▶ _Testo di lettura_
==================================================

Carola Bonfili. Le ninfe del tempo. Testo di Carla Subrizi

Un viaggio tra reperti e immaginari del futuro: questo il paesaggio che Carola Bonfili ci propone con la sua mostra Polia. L’archeologia e la visionarietà si incontrano.
All’inizio del XXI secolo una delle questioni nodali per capire a cosa si rivolga la sensibilità contemporanea riguarda il tempo. Se lo spazio è quello di territori precari, tra i quali flussi di persone si muovono in cerca di un luogo e di un possibile radicamento, domandarsi in che tempo siamo e quali aspetti possano aiutare a rispondere in qualche modo, diventa ugualmente molto importante. Il tempo come anamnesi, come infraspazio psichico che si muove tra sogno, memoria, attese. Di quale tempo si tratta?

==================================================

▶ _Materiale di partenza_
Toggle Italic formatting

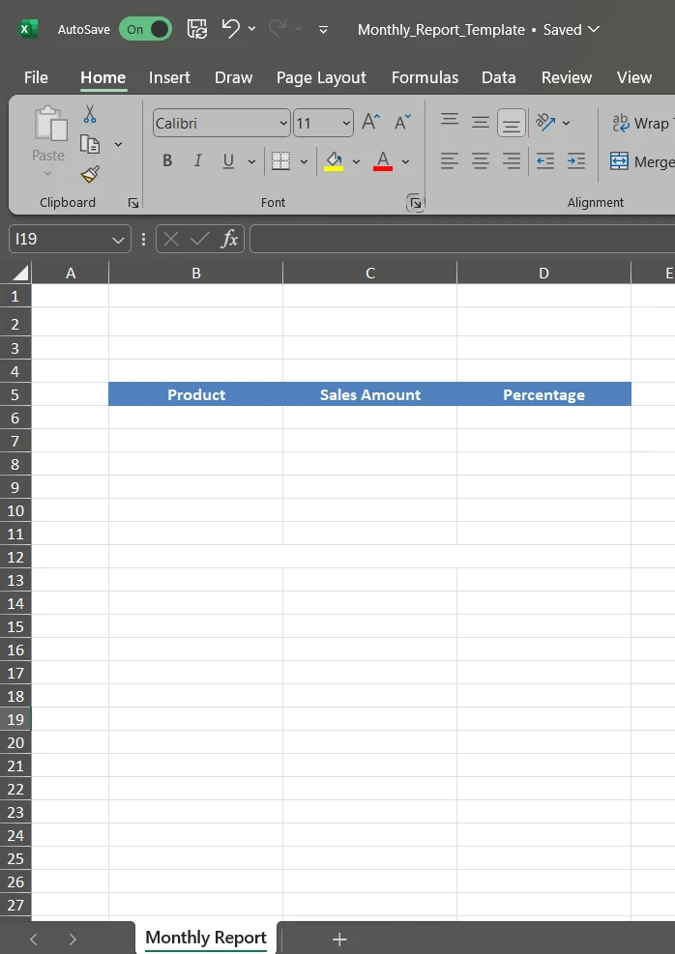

==================================================

▶ _Consegne_
a) Come si intitola la mostra descritta nel testo su Carola Bonfili?
b) Prosegui il testo su Carola Bonfili riprendendo dopo la domanda con cui si chiude.

▶ _Risposte alle consegne_
a) Polia.

b)
Il tempo non è qui inteso come il tempo monumentale delle epoche, dei decenni, delle svolte o delle rotture, non come il tempo che uniforma le differenze, che assorbe i dettagli, che colma le lacune in una dimensione della storia sempre sovrastrutturale. Non è finita la modernità con il postmoderno: diciamo che queste forme di definizione si sono rivelate ad un certo punto semplicemente inadeguate. Più storie, da diverse parti del mondo, ignorate per secoli di quasi indiscusso dominio del pensiero occidentale, hanno fatto capire che in tante parti del mondo una modernità forse non c’era mai stata o non c’è ancora stata. Tali acquisizioni, seppur in parte già più volte emerse, hanno messo radicalmente in questione le certezze e hanno determinato un’altra percezione del tempo che Emmanuel Lévinas già nell’immediato secondo dopoguerra aveva intuito e chiamato il tempo e l’altro.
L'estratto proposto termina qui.